In Ophelia's next appearance, she tells Polonius that Hamlet rushed into her room with his clothing askew and a "hellish" expression on his face; he only stared at her, nodding three times without speaking to her. Based on what Ophelia told him, Polonius concludes that he was wrong to forbid Ophelia from seeing Hamlet, and that Hamlet must be mad with love for her. Polonius immediately decides to go to Claudius, the new King of Denmark and also Hamlet's uncle and stepfather, about the situation. Polonius later suggests to Claudius that they hide behind an arras to overhear Hamlet speaking to Ophelia, when Hamlet thinks the conversation is private. Since Polonius is now sure that Hamlet is lovesick for Ophelia, he thinks Hamlet will express his love for her. Claudius agrees to try the eavesdropping plan later.
The plan leads to what is commonly called the "Nunnery Scene," from its use of the term nunnery which would generally refer to a convent, but at the time was also popular slang for a brothel. Polonius instructs Ophelia to stand in the lobby of the castle while he and Claudius hide. Hamlet approaches Ophelia and talks to her, saying "Get thee to a nunnery." Hamlet asks Ophelia where her father is and she lies to him, saying her father must be at home. Hamlet realises he is being spied upon. He exits after declaring, "I say we will have no more marriages." Ophelia is left bewildered and heartbroken, sure that Hamlet is insane. She knows that ultimately it is she that broke him because she lied. She was the woman he had loved and a friend whom he trusted and she lied to him. After Hamlet storms out, Ophelia makes her "O, what a noble mind is here o'erthrown" soliloquy.

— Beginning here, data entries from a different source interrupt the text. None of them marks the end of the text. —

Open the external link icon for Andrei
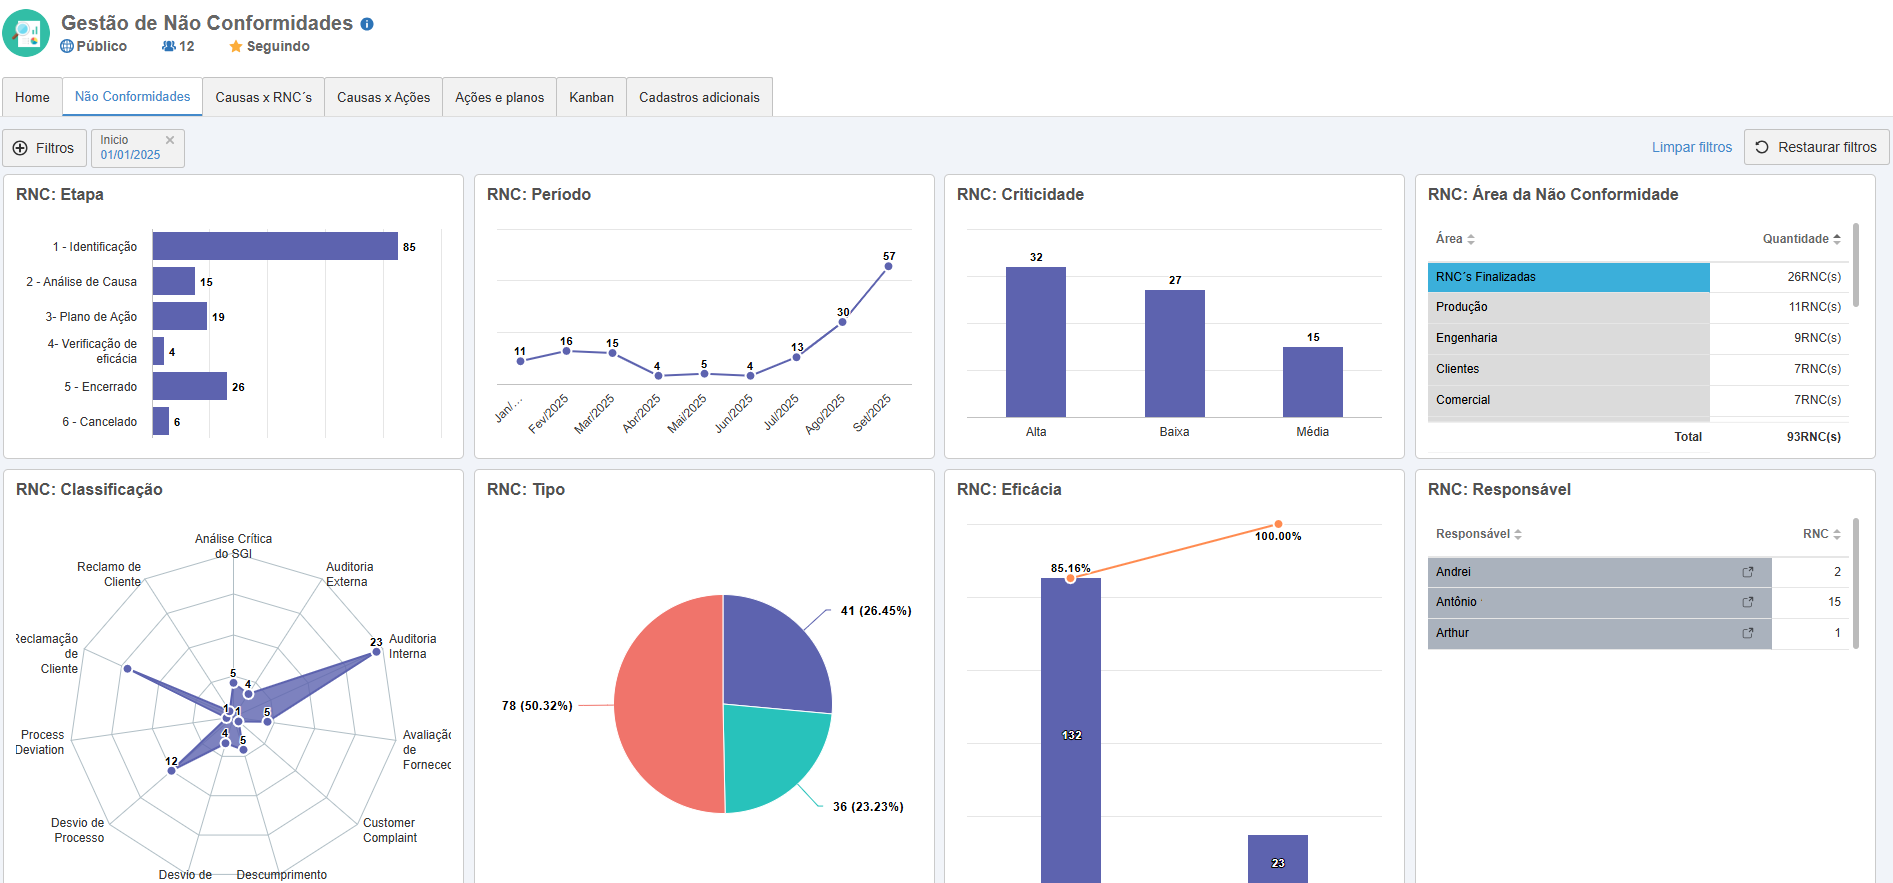The width and height of the screenshot is (1893, 883). pyautogui.click(x=1748, y=572)
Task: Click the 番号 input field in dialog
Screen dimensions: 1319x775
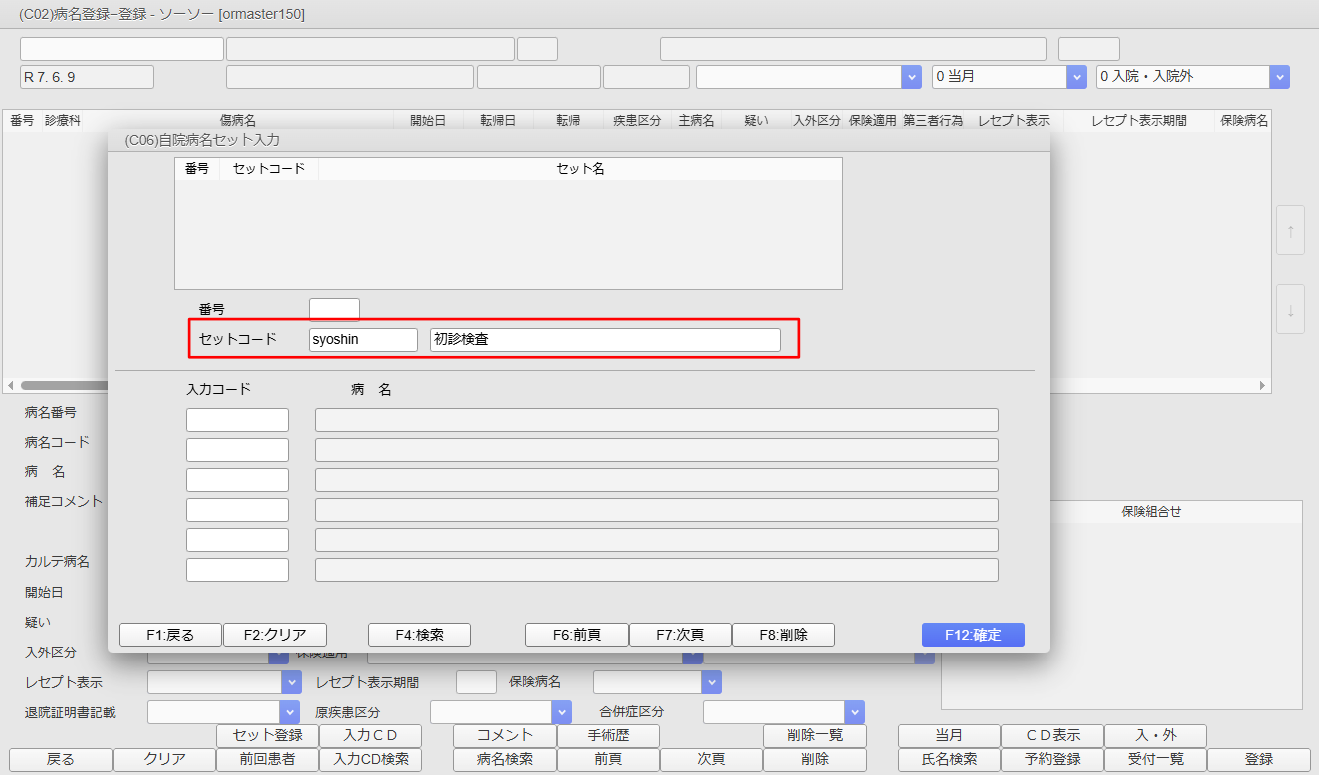Action: (x=334, y=309)
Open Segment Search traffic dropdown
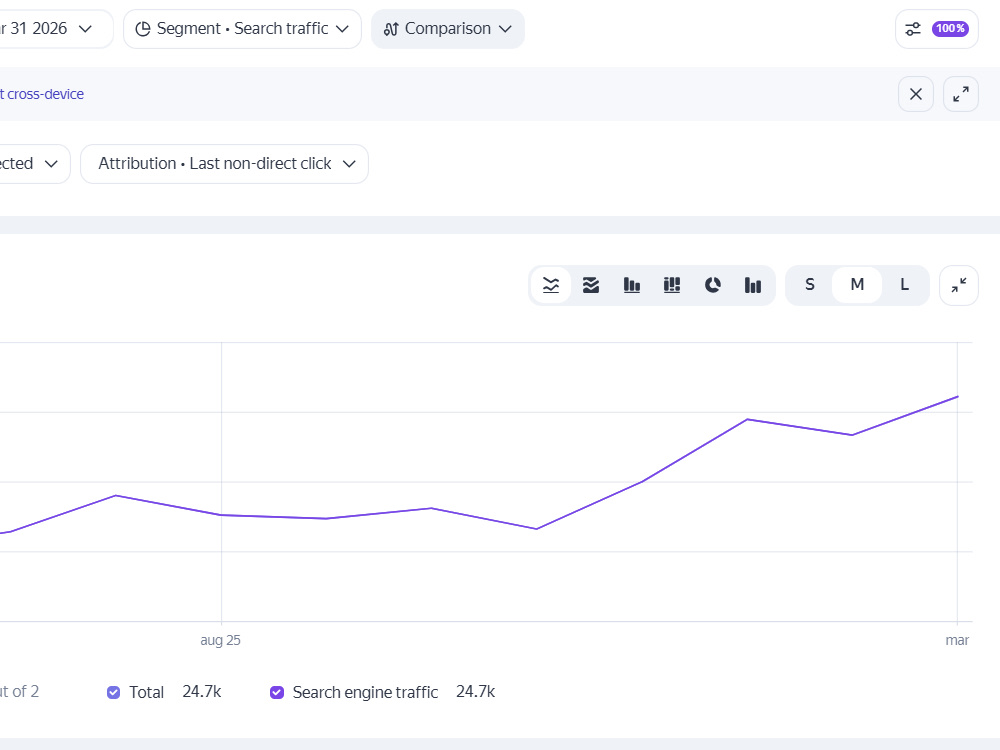1000x750 pixels. point(242,29)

The next time Ophelia appears is at the Mousetrap Play, which Hamlet has arranged to try to prove that Claudius killed King Hamlet. Hamlet sits with Ophelia and makes sexually suggestive remarks; he also says that woman's love is brief.
Later that night, after the play, Hamlet kills Polonius during a private meeting between Hamlet and his mother, Queen Gertrude. At Ophelia's next appearance, after her father's death, she has gone mad, due to what the other characters interpret as grief for her father. She talks in riddles and rhymes, and sings some "mad" and bawdy songs about death and a maiden losing her virginity. She exits after bidding everyone a "good night".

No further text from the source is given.